Victor Hugo Fullscreen Les Miserables 1 (1862)

Pause

Then why not make himself known at once?

When one has a right, one asserts it.

This man evidently had no right over Cosette.

What was it, then?

Thenardier lost himself in conjectures.

He caught glimpses of everything, but he saw nothing.

Be that as it may, on entering into conversation with the man, sure that there was some secret in the case, that the latter had some interest in remaining in the shadow, he felt himself strong; when he perceived from the stranger’s clear and firm retort, that this mysterious personage was mysterious in so simple a way, he became conscious that he was weak.

He had expected nothing of the sort.

His conjectures were put to the rout.

He rallied his ideas. He weighed everything in the space of a second.

Thenardier was one of those men who take in a situation at a glance.

He decided that the moment had arrived for proceeding straightforward, and quickly at that.
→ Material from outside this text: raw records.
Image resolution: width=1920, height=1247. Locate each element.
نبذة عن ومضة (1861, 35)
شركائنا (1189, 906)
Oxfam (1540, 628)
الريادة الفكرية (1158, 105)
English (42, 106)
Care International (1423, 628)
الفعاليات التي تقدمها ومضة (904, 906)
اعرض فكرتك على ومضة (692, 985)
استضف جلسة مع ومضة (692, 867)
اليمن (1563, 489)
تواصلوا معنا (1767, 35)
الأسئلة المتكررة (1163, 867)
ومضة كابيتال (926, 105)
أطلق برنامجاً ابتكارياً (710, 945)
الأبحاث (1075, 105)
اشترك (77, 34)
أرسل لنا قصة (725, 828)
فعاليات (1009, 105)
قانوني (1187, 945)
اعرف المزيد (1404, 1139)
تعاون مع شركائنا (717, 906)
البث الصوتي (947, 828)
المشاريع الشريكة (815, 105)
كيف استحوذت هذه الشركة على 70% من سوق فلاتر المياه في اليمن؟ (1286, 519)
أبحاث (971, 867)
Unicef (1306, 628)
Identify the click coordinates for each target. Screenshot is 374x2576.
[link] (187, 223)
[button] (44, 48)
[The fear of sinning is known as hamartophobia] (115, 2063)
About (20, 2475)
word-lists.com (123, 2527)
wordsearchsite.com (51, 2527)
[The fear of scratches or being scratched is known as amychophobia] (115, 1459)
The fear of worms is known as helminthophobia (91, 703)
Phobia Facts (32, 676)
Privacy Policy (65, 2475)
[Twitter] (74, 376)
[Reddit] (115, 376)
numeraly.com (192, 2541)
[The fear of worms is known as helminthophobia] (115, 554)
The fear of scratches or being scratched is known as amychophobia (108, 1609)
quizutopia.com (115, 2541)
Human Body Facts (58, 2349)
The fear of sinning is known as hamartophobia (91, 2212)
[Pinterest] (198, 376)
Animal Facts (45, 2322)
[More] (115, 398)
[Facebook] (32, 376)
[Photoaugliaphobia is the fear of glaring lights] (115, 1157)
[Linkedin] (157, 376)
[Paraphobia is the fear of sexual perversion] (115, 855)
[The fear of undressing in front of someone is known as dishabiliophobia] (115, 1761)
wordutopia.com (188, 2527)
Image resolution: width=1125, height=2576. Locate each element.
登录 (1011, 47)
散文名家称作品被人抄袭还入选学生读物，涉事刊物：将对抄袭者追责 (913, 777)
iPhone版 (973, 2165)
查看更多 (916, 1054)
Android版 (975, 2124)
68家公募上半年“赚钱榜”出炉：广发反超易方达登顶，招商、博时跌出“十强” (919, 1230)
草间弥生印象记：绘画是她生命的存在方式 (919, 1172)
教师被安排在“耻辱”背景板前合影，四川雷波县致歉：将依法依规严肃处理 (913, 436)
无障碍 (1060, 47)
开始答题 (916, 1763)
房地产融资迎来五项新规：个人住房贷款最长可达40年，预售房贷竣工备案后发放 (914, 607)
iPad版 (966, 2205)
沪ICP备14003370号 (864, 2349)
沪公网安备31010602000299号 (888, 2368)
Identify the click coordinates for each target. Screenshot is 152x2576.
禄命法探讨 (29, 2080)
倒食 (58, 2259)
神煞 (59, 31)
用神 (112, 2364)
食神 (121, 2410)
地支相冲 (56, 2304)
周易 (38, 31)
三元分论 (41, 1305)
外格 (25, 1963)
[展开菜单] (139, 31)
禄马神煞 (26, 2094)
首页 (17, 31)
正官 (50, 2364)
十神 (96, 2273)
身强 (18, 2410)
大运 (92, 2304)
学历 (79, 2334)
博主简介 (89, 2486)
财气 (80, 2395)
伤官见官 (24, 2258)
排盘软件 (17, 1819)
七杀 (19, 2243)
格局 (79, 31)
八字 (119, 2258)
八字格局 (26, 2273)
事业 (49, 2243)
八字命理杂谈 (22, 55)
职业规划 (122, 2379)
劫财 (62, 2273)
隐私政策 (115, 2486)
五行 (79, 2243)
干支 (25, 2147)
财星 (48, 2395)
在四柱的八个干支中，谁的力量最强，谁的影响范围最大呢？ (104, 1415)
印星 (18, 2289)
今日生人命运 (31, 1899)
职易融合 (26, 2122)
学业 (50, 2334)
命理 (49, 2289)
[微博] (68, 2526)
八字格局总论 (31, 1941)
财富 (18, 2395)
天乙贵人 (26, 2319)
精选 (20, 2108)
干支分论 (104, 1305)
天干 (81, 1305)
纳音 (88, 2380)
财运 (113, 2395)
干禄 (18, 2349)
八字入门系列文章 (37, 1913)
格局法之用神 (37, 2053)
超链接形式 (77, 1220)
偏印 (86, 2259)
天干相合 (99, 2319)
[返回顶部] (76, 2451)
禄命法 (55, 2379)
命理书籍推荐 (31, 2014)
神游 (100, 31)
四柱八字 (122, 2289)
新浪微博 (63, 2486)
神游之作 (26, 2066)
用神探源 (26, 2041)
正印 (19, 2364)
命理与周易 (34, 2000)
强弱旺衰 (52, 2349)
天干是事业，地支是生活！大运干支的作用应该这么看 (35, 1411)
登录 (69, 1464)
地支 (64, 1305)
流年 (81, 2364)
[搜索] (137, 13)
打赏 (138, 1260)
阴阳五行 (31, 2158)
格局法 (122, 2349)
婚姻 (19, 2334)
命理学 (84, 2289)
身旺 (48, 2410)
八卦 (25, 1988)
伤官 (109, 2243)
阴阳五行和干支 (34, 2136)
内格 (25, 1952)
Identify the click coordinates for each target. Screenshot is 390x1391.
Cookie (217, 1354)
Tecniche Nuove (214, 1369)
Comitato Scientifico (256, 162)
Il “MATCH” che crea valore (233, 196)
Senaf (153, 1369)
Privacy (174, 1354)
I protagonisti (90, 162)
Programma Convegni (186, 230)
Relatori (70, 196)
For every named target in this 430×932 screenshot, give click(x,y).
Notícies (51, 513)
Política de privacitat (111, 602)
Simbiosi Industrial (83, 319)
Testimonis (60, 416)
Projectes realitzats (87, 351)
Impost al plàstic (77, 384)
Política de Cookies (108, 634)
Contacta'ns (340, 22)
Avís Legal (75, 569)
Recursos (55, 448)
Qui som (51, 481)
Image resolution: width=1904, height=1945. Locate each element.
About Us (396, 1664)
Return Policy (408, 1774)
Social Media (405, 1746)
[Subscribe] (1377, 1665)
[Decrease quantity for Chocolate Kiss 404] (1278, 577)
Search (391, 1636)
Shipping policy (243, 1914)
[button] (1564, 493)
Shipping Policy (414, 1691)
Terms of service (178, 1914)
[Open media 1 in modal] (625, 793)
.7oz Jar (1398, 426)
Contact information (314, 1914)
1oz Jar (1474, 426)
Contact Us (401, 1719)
He did as great leaders do at the decisive moment, which they know that they alone recognize; he abruptly unmasked his batteries.

“Sir,” said he,

“I am in need of fifteen hundred francs.”

The stranger took from his side pocket an old pocketbook of black leather, opened it, drew out three bank-bills, which he laid on the table.

Then he placed his large thumb on the notes and said to the inn-keeper:—

“Go and fetch Cosette.”

While this was taking place, what had Cosette been doing?

On waking up, Cosette had run to get her shoe.

In it she had found the gold piece.

It was not a Napoleon; it was one of those perfectly new twenty-franc pieces of the Restoration, on whose effigy the little Prussian queue had replaced the laurel wreath.

Cosette was dazzled.

Her destiny began to intoxicate her.

She did not know what a gold piece was; she had never seen one; she hid it quickly in her pocket, as though she had stolen it.

Still, she felt that it really was hers; she guessed whence her gift had come, but the joy which she experienced was full of fear.

She was happy; above all she was stupefied.

Such magnificent and beautiful things did not appear real.

The doll frightened her, the gold piece frightened her.

She trembled vaguely in the presence of this magnificence.

The stranger alone did not frighten her.

On the contrary, he reassured her.

Ever since the preceding evening, amid all her amazement, even in her sleep, she had been thinking in her little childish mind of that man who seemed to be so poor and so sad, and who was so rich and so kind.

Everything had changed for her since she had met that good man in the forest.

Cosette, less happy than the most insignificant swallow of heaven, had never known what it was to take refuge under a mother’s shadow and under a wing.

For the last five years, that is to say, as far back as her memory ran, the poor child had shivered and trembled.

She had always been exposed completely naked to the sharp wind of adversity; now it seemed to her she was clothed.

Formerly her soul had seemed cold, now it was warm.

Cosette was no longer afraid of the Thenardier.

She was no longer alone; there was some one there.

She hastily set about her regular morning duties.

That louis, which she had about her, in the very apron pocket whence the fifteen-sou piece had fallen on the night before, distracted her thoughts.

She dared not touch it, but she spent five minutes in gazing at it, with her tongue hanging out, if the truth must be told.

As she swept the staircase, she paused, remained standing there motionless, forgetful of her broom and of the entire universe, occupied in gazing at that star which was blazing at the bottom of her pocket.

It was during one of these periods of contemplation that the Thenardier joined her.

She had gone in search of Cosette at her husband’s orders.

What was quite unprecedented, she neither struck her nor said an insulting word to her.

“Cosette,” she said, almost gently, “come immediately.”

An instant later Cosette entered the public room.

The stranger took up the bundle which he had brought and untied it.

This bundle contained a little woollen gown, an apron, a fustian bodice, a kerchief, a petticoat, woollen stockings, shoes—a complete outfit for a girl of seven years.